Key Takeaways
- ServiceNow delivered Q1 revenue of $3.77B, marginally topping forecasts, while EPS matched consensus at $0.97/share
- Shares plummeted 12% during after-hours trading on Wednesday
- Delays in Middle Eastern contracts linked to the Iran conflict created approximately 75 basis points of drag on subscription revenue expansion
- Large customers utilizing NOW Assist generative AI surged more than 130% compared to the prior year
- Raymond James lowered its price objective from $160 down to $130 while maintaining an Outperform stance
ServiceNow (NOW) unveiled its first-quarter 2026 financial performance on Wednesday, and despite meeting expectations on most fronts, the response from investors was decidedly underwhelming.
The enterprise software giant delivered adjusted earnings per share of $0.97, precisely matching what analysts had anticipated. Total revenue reached $3.77 billion, edging past the consensus estimate of $3.75 billion. Technically, these figures represented a modest win. Practically speaking, the market expected significantly more.

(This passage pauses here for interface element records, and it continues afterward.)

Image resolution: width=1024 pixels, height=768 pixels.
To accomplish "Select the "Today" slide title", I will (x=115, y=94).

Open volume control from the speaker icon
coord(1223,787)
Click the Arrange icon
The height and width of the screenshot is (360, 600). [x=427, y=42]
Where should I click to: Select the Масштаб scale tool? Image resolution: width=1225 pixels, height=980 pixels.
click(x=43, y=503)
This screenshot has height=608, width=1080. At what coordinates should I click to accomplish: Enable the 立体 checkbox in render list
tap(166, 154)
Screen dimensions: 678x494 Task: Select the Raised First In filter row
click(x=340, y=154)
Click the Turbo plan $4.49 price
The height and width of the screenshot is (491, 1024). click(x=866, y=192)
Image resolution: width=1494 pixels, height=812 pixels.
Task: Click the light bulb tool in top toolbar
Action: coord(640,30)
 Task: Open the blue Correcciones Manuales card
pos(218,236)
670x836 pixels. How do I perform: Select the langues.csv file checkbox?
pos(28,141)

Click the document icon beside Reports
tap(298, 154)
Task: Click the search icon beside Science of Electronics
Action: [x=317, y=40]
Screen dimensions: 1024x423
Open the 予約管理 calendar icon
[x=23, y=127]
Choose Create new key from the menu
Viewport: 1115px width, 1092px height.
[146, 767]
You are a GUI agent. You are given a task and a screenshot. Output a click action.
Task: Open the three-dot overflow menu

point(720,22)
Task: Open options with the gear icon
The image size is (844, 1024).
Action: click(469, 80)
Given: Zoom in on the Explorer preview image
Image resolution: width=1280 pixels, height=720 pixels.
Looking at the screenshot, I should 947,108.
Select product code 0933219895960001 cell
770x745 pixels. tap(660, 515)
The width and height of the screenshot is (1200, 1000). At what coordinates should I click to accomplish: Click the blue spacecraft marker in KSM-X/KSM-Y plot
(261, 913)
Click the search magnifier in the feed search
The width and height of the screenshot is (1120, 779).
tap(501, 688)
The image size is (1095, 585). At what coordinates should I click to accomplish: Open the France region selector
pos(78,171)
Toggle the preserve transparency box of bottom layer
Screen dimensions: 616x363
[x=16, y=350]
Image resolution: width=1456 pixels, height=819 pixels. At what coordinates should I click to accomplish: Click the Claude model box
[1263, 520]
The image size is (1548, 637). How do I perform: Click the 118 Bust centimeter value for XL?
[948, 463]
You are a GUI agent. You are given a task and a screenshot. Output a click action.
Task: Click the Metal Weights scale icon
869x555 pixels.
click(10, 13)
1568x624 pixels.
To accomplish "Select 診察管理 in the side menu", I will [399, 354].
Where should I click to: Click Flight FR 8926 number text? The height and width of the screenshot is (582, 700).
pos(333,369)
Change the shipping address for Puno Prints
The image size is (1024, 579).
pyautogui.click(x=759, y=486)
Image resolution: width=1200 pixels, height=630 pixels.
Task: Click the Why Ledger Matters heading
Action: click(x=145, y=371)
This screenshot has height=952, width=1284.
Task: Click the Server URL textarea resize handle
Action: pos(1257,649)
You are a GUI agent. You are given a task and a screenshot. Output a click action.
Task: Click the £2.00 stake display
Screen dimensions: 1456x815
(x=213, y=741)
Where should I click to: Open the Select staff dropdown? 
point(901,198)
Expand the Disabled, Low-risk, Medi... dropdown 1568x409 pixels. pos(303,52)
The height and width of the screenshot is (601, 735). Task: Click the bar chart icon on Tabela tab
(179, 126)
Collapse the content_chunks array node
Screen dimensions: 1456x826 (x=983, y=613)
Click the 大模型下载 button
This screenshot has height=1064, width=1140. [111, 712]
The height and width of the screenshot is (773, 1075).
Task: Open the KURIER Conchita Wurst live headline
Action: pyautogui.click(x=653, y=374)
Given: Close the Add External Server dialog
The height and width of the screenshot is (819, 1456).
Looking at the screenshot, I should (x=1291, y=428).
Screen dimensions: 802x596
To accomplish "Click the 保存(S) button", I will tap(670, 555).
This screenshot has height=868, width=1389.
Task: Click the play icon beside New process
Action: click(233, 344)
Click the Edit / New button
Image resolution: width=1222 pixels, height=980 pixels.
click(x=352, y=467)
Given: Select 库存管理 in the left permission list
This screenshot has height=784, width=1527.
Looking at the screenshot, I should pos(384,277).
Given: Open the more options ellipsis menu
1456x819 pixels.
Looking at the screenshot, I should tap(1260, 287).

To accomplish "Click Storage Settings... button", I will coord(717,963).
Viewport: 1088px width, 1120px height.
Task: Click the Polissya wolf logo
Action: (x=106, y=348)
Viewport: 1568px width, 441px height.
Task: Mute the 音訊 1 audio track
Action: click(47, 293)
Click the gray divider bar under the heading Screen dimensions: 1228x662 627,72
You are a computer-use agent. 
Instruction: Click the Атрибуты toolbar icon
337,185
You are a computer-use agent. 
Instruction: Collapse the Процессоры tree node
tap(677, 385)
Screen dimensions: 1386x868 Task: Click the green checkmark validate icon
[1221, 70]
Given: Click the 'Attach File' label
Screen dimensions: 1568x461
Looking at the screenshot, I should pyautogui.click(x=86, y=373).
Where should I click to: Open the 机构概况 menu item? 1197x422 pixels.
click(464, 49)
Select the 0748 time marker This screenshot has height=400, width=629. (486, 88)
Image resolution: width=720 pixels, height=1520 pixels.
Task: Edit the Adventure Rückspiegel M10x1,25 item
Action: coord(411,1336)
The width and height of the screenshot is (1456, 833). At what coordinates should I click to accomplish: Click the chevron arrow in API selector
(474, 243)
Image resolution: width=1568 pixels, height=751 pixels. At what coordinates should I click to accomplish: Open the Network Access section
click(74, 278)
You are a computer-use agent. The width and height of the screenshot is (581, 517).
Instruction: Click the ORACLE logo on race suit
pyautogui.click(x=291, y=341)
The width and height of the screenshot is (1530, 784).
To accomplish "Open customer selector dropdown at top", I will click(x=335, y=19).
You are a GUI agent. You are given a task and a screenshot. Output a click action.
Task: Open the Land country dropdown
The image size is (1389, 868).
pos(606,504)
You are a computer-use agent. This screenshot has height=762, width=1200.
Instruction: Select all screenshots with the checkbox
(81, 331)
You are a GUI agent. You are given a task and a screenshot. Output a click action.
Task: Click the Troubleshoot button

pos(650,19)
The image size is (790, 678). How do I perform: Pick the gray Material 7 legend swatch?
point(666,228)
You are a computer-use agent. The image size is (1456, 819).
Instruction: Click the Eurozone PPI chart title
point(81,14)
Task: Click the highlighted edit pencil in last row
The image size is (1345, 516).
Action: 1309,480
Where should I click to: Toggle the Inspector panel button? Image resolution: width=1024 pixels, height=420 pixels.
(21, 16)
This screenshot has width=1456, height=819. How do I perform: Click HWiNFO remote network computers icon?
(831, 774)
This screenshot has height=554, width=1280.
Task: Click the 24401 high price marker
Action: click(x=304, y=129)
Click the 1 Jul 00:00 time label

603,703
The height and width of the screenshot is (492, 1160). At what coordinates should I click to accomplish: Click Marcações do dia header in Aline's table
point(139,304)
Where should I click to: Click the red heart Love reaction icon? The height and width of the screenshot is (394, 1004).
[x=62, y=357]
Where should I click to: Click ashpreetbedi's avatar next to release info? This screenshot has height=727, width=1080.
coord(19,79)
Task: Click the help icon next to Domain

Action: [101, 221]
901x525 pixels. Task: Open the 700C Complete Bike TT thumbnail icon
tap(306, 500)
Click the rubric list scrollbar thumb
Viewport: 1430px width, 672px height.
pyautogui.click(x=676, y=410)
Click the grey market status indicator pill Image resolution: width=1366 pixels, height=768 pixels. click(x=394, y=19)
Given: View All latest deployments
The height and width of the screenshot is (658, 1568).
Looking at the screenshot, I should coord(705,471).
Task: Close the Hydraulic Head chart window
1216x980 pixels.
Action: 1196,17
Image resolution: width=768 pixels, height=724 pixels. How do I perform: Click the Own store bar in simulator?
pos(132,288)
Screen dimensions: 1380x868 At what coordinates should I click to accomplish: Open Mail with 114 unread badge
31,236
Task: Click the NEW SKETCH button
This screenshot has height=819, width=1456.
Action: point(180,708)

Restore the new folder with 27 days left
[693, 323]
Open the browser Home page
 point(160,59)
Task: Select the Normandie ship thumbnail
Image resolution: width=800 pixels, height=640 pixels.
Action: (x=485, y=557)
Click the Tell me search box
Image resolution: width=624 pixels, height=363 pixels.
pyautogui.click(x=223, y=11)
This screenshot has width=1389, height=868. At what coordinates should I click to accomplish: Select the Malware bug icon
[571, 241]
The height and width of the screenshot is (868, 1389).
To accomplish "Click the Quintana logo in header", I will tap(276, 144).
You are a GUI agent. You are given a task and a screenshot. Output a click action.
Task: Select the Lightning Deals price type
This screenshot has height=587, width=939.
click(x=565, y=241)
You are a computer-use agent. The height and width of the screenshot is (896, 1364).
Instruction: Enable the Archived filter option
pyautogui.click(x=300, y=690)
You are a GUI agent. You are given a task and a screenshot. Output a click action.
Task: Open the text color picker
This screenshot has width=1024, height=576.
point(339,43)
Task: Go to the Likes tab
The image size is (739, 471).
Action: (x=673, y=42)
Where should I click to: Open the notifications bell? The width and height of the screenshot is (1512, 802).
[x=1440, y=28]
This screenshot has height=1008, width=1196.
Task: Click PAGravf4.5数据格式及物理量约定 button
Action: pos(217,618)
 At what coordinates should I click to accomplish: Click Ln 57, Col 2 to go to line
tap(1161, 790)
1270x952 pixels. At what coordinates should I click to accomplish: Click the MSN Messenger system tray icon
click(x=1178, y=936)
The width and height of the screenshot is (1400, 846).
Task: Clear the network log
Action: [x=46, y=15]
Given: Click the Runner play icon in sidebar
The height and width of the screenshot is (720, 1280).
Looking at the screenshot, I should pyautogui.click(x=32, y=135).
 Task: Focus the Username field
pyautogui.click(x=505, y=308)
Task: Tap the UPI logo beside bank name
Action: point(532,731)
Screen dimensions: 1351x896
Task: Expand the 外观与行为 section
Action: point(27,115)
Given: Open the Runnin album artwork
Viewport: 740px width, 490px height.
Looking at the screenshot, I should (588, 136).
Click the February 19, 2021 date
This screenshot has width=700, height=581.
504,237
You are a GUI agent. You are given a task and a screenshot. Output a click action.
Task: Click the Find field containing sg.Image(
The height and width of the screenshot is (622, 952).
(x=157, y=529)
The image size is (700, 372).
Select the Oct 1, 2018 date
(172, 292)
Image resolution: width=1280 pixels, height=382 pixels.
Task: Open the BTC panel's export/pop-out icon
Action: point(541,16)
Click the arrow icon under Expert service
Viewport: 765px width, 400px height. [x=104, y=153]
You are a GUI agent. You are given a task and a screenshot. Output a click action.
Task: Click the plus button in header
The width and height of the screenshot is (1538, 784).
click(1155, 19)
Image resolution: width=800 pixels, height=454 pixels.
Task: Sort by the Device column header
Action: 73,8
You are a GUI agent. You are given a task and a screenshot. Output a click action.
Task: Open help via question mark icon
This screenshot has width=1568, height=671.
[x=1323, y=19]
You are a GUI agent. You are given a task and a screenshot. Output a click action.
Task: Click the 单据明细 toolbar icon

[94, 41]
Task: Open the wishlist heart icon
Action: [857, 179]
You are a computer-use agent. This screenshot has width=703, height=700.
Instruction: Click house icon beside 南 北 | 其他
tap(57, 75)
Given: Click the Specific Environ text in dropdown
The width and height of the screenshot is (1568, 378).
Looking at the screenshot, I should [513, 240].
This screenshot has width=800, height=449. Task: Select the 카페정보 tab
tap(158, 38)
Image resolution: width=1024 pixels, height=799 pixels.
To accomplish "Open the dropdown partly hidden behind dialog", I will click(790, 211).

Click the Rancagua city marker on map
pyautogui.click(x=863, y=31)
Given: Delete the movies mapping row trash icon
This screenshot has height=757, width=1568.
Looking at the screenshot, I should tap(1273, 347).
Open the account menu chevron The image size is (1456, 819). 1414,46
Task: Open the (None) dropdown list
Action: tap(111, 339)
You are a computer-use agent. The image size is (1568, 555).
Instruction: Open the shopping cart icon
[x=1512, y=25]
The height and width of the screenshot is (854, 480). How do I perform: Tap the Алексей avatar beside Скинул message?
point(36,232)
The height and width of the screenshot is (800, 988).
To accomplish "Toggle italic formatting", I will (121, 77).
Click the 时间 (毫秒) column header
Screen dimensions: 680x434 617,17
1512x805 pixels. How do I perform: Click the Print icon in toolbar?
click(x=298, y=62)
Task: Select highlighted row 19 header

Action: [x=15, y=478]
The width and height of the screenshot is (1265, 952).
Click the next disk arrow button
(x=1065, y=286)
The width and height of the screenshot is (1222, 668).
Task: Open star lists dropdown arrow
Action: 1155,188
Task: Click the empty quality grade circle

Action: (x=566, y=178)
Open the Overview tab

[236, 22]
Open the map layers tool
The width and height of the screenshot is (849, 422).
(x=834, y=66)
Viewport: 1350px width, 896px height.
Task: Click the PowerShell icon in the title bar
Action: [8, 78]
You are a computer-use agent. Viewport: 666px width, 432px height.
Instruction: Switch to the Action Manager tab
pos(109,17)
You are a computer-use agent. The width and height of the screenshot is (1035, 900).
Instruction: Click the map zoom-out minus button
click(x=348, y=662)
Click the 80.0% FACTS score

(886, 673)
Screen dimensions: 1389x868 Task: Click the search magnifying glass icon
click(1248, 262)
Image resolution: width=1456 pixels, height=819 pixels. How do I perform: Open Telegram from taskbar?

Shares tumbled 12% during extended trading hours. Leading up to the announcement, NOW had already declined 33% year-to-date — meaning shareholders were hungry for a decisive upside surprise rather than a marginal beat.
Subscription revenues during the quarter totaled $3.67 billion, slightly surpassing the $3.65 billion forecast. However, management disclosed that growth experienced approximately a 75 basis-point headwind stemming from postponed closures of substantial on-premise contracts in the Middle East, connected to the continuing Iranian conflict.
This disclosure raised eyebrows. It’s uncommon for geopolitical turmoil to materially impact a software company’s quarterly performance in such a direct manner.
Generative AI Continues Impressive Momentum
Despite the tepid market response, one metric genuinely stood out. The number of enterprise clients for ServiceNow’s Now Assist generative AI platform — specifically those with annual contract values exceeding $1 million — exploded by over 130% year-over-year.
CEO Bill McDermott emphasized the achievement: “Our AI growth is far exceeding even our own expectations, reinforcing our position as one of the fastest growing enterprise software companies ever.”
This type of expansion is significant for investors attempting to determine whether artificial intelligence actually drives meaningful revenue growth rather than simply generating buzz.
Following the report, Raymond James analyst Michael Turtis reduced his price target on NOW from $160 to $130, though he maintained his Outperform rating. He observed that upside across critical growth indicators narrowed, attributing the gap between actual results and investor expectations to acquisition integration complexities, accounting nuances, and those delayed Middle Eastern transactions.
Forward Projections Exceed Estimates
The company’s outlook proved more encouraging than the immediate market reaction suggested.
For the second quarter, ServiceNow projected subscription revenue between $3.815 billion and $3.82 billion — surpassing Wall Street’s $3.75 billion estimate. Full-year subscription revenue guidance of $15.7 billion to $15.8 billion similarly topped the Street’s $15.6 billion expectation.
Raymond James observed that ServiceNow’s organic projections remained essentially stable. The firm additionally noted that management intends to reveal at an upcoming analyst day that 2026 AI-related annual contract value expectations have climbed by 50%.
Following the earnings release, the stock was changing hands at $103.07, representing a 45% decline over the preceding six months and substantially below its 52-week peak of $211.48.
ServiceNow finalized its $7.75 billion purchase of Armis, a cyber exposure management provider, earlier in the year. The company also acquired Veza during March 2026. Raymond James indicated it would reevaluate its investment thesis prior to ServiceNow’s Knowledge conference scheduled for early May.